En réalité, le véritable étalon en mesure d’égaliser les
choses entres elles, c’est le besoin car Aristote affirme que « si leurs
besoins [aux divers contractants, n.d.r.] n’étaient pas pareils » ou s’ils
n’avaient besoin de rien, il n’y aurait aucune transaction.
Par conséquent, la monnaie n’est qu’un substitut du besoin par
convention légale, non par un fait de nature, ce qui revient à dire que la
monnaie n’a pas de valeur en soi mais seulement une valeur « besoin »
ou plus précisément une valeur mesure du besoin par convention temporaire
susceptible d’être modifiée voire d’être annulée.
Pour autant Aristote étonnement ne parle pas de la
variabilité temporelle des besoins, ni même de la différence structurelle des
besoins, ce que nous appellerions aujourd’hui le marché et la loi de l’offre et de la demande,
non pas dans ce qu’ils ont de spéculatif (c’est un autre propos), mais en ce qu’ils
donnent un aperçu de l’état de la demande ici et maintenant. En effet dans ce
texte Aristote prétend à juste titre que les hommes ont des besoins mais il
ajoute étonnement que les hommes ont des besoins pareils, ce qui n’est
évidemment pas le cas.
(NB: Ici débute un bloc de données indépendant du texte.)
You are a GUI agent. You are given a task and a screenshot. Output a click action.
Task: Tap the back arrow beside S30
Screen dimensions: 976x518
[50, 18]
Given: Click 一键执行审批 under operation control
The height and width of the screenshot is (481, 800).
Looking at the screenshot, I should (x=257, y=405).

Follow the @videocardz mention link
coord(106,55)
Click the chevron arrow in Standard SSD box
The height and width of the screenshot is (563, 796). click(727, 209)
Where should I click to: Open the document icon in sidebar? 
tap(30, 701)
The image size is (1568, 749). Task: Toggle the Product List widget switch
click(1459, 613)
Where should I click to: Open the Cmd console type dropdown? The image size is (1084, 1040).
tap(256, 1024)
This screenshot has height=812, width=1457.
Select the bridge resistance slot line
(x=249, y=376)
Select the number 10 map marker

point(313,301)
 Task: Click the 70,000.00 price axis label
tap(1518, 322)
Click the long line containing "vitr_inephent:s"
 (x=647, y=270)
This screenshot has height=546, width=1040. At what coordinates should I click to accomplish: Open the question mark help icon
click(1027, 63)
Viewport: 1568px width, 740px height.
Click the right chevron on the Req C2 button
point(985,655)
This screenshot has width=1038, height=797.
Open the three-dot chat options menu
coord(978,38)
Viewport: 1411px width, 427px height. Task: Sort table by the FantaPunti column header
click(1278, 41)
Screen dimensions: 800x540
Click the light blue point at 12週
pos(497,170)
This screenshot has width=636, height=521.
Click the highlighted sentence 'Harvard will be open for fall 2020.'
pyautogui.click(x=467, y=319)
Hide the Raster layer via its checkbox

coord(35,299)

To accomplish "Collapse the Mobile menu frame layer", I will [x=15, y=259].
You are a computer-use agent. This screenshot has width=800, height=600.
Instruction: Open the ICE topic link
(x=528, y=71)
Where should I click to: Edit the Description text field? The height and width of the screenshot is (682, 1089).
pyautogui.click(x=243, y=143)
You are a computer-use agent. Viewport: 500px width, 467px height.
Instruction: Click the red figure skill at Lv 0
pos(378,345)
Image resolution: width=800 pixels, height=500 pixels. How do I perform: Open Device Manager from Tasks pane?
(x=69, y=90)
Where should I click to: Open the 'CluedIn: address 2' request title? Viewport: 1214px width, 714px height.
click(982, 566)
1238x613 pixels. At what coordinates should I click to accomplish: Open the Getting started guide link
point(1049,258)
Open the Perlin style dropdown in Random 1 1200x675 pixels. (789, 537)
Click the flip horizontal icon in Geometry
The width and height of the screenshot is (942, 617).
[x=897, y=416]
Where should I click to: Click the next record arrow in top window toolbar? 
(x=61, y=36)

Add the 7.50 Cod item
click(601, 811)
Certes les membres d’une société ont des besoins de base
somme toute à peu près identiques (manger, boire, se loger, se vêtir etc.),
bien que ce ne soit pas toujours dans la même proportion mais en plus ils ont
des besoins particuliers propres à chacun.
Autant la spécialisation du travail est un fait qu’il
reconnaît, autant dans ce passage il ignore son corollaire, à savoir la
spécialisation du besoin. Dès lors on peut se demander comment il peut établir
le besoin comme étalon conventionnel de la valeur monétaire ?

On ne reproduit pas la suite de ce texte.